Re: [PATCH v2 10/13] qemu: avoid deadlock in qemuDomainObjStopWorker

11 Aug 2020

On 10.08.2020 20:40, Daniel Henrique Barboza wrote:
...
On 7/23/20 7:14 AM, Nikolay Shirokovskiy wrote:
...
We are dropping the only reference here so that the event loop thread
is going to be exited synchronously. In order to avoid deadlocks we
need to unlock the VM so that any handler being called can finish
execution and thus even loop thread be finished too.
Signed-off-by: Nikolay Shirokovskiy <nshirokovskiy@virtuozzo.com>
---
  src/qemu/qemu_domain.c | 18 ++++++++++++++----
  1 file changed, 14 insertions(+), 4 deletions(-)

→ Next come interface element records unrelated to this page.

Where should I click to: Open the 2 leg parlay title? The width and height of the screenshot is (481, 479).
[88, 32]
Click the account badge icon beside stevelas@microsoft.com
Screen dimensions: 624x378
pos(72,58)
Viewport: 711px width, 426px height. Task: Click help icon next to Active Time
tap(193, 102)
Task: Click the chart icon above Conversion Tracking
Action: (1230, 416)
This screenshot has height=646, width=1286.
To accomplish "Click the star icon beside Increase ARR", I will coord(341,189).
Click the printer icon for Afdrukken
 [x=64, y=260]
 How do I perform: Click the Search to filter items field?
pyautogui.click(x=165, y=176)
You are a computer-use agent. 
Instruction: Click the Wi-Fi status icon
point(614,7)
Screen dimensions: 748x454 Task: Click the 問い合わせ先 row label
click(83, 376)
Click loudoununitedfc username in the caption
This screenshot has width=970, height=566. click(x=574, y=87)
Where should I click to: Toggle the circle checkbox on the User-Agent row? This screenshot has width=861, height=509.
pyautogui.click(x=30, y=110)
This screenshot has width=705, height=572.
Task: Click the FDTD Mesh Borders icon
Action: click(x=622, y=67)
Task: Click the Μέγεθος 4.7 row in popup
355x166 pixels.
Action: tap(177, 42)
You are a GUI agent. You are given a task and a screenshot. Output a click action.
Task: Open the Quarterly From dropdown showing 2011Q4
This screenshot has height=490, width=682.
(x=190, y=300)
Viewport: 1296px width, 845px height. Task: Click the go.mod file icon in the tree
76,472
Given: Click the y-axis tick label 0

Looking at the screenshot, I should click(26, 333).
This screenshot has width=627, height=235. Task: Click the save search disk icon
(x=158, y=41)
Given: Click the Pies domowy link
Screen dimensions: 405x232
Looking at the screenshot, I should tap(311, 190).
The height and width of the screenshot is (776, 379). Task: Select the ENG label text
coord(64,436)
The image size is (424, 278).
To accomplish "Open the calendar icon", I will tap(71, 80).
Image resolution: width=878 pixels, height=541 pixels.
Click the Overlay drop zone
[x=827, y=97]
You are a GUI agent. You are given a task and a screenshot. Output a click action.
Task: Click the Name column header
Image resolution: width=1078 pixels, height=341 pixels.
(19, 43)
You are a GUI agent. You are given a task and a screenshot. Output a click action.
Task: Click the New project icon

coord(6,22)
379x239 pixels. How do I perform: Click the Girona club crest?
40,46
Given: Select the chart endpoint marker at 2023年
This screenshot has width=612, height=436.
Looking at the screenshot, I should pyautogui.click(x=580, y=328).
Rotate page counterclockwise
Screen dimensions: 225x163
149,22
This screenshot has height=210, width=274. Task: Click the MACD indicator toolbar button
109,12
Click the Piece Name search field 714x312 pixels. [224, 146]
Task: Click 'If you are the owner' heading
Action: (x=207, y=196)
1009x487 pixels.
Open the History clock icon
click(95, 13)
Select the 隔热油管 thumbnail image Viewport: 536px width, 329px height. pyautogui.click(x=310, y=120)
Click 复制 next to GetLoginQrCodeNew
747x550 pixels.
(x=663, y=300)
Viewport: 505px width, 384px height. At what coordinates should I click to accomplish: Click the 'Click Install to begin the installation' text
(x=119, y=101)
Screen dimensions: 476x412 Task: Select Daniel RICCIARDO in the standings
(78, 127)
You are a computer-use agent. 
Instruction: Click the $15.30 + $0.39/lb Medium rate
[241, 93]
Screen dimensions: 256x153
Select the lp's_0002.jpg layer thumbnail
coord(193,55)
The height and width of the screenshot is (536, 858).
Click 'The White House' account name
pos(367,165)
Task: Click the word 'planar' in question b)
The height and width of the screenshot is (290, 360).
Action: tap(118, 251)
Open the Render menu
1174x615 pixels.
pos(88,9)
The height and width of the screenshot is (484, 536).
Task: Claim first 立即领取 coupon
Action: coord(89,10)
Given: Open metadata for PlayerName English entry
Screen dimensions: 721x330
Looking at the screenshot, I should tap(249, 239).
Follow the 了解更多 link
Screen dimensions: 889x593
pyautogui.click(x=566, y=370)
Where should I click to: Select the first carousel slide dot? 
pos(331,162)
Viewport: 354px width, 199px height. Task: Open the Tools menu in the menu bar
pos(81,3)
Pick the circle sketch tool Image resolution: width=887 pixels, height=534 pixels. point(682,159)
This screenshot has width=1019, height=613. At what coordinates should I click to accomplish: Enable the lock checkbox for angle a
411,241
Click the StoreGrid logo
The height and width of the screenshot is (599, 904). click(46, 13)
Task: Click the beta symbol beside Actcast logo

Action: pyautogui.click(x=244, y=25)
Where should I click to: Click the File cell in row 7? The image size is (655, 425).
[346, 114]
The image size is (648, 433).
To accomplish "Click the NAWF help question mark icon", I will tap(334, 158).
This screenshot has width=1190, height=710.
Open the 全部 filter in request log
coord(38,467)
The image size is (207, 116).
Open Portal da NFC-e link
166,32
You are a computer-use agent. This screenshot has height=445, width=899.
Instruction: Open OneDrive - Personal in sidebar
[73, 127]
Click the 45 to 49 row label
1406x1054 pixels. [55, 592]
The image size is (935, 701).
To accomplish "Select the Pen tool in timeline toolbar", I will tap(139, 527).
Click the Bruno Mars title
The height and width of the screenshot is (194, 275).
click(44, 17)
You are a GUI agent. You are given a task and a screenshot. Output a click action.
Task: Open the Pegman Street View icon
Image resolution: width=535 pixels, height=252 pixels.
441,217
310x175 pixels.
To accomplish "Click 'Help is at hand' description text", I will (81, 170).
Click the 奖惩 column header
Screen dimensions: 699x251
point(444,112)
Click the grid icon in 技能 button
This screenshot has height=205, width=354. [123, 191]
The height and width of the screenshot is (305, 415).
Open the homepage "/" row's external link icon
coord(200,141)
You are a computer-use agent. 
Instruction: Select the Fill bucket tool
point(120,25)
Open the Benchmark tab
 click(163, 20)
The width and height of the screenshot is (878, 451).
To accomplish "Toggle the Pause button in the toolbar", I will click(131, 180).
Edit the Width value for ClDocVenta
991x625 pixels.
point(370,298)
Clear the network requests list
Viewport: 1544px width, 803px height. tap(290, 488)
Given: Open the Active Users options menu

diff --git a/src/qemu/qemu_domain.c b/src/qemu/qemu_domain.c
index 5b22eb2..82b3d11 100644
--- a/src/qemu/qemu_domain.c
+++ b/src/qemu/qemu_domain.c
@@ -1637,11 +1637,21 @@ void
  qemuDomainObjStopWorker(virDomainObjPtr dom)
  {
      qemuDomainObjPrivatePtr priv = dom->privateData;
+    virEventThread *eventThread;
  -    if (priv->eventThread) {
-        g_object_unref(priv->eventThread);
-        priv->eventThread = NULL;
-    }
+    if (!priv->eventThread)
+        return;
+
+    /*
+     * We are dropping the only reference here so that the event loop thread
+     * is going to be exited synchronously. In order to avoid deadlocks we
+     * need to unlock the VM so that any handler being called can finish
+     * execution and thus even loop thread be finished too.
+     */
+    eventThread = g_steal_pointer(&priv->eventThread);
+    virObjectUnlock(dom);
+    g_object_unref(eventThread);
+    virObjectLock(dom);
I understand the intention of the code thanks to the comment just before
it, but this is not robust. This unlocking -> do stuff -> lock will only
work if the caller of qemuDomainObjStopWorker() is holding the mutex.
I see that this is the case for qemuDomainObjStopWorkerIter(), but
qemuDomainObjStopWorker() is also called by qemuProcessStop(). qemuProcessStop()
does not make any mutex lock/unlock, so you'll be assuming that all callers of
qemuProcessStop() will hold the mutex before calling it. One of them is qemuProcessInit(),
which calls qemuProcessStop() in the 'stop' jump, and there is no mutex lock
beforehand as well.
Now we're assuming that all callers of qemuProcessInit() are holding the mutex
lock beforehand. In a quick glance in the code I saw at least 2 instances that
this isn't the case, then we'll need to assume that the callers of those functions
are holding the mutex lock. So on and so forth.
Given that this code only makes sense when called from qemuDomainObjStopWorkerIter(),
I'd suggest removing the lock/unlock of this function (turning it into just a call
to qemuDomainObjStopWorker()) and move them inside the body of qemuDomainObjStopWorker(),
locking and unlocking the mutex inside the scope of the same function.
Hi, Daniel.

Actually all callers of qemuProcessStop hold the lock. Moreover they even hold  
job condition. And calling qemuProcessStop without lock/job condition would be  
a mistake AFIU (qemuConnectDomainXMLToNative is the only exception I see that   
holds the lock but not the job condition. But this function creates new vm      
object that is not shared with other threads) I understand you concern but      
there are precedents. Take a look for example virDomainObjListRemove. The       
lock requirements are documented for virDomainObjListRemove and I can do it for 
qemuDomainObjStopWorker too but it looks a bit over documenting to me.   

Nikolay